Context
The Home Office undertook a Digital Services Strategy Assessment (DSA) to evaluate how effectively its digital services strategy supported the delivery of new business requirements. This included understanding how multiple capabilities across the organisation contributed to the rollout of working digital services in a complex, regulated government environment.
Risk
The delivery of new business capabilities relied on coordination across multiple teams, functions, and technical domains.
Without clear assurance of the digital service strategy and cross-functional delivery approach, there was material risk of fragmented implementation, delayed rollout, and misalignment between strategic intent and operational execution.
Intervention
I supported the Home Office in the creation of the DSA Assurance Review, operating in an independent advisory capacity.
My work focused on:
- Reviewing the existing digital service strategy and its alignment to business objectives.
- Assessing how delivery and technical capabilities implemented new business requirements in practice.
- Evaluating cross-functional ways of working across product, delivery, technology, and operations.
- Examining rollout plans and delivery dependencies to identify risks and constraints.
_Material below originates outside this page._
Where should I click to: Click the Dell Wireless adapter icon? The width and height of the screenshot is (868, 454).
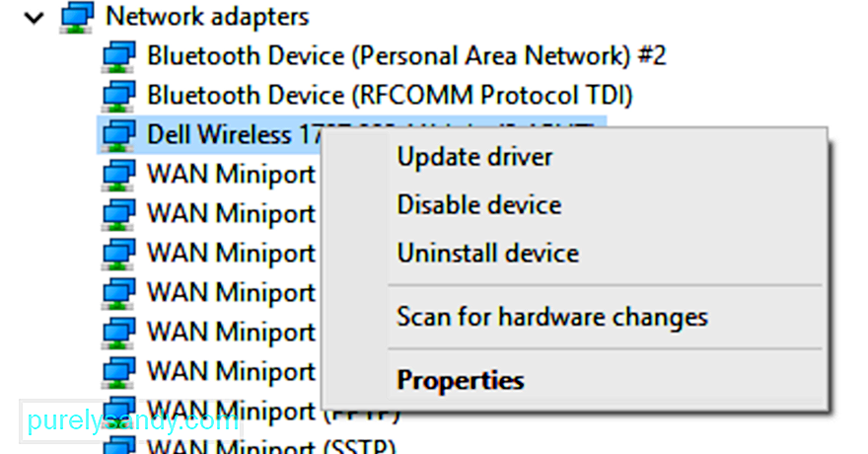point(118,135)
- Providing clear, evidence-based assurance and recommendations to support confident decision-making.
Outcome
The Home Office gained a clearer understanding of the effectiveness of its digital service strategy and how it translated into delivery and rollout outcomes. The assurance review highlighted strengths, surfaced risks and gaps, and provided actionable guidance to improve coordination, reduce delivery risk, and support more predictable and effective implementation of new digital services.